- EXTRACTED RECORDS -
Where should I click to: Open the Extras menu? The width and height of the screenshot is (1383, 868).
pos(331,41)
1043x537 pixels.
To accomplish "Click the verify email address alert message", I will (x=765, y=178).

...

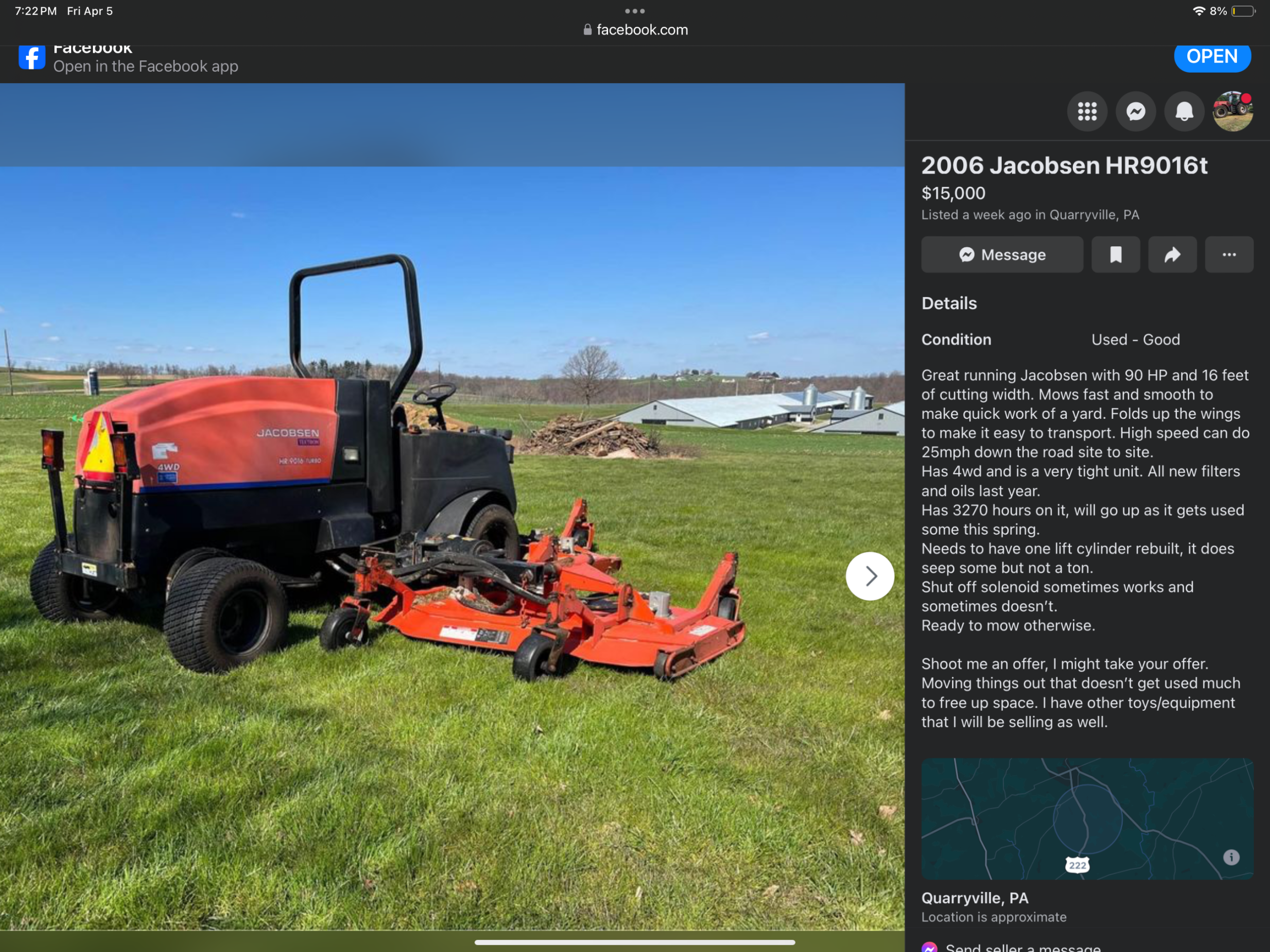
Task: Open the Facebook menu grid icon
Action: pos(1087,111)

- STATED GOAL -
Put the material starting at the line containing "Where should I" and ending at the line containing "pos(331,41)" into a Markdown table with the columns Row and Line, skipping blank lines.

- CORRECT RESPONSE -
| Row | Line |
|---|---|
| 1 | Where should I click to: Open the Extras menu? The width and height of the screenshot is (1383, 868). |
| 2 | pos(331,41) |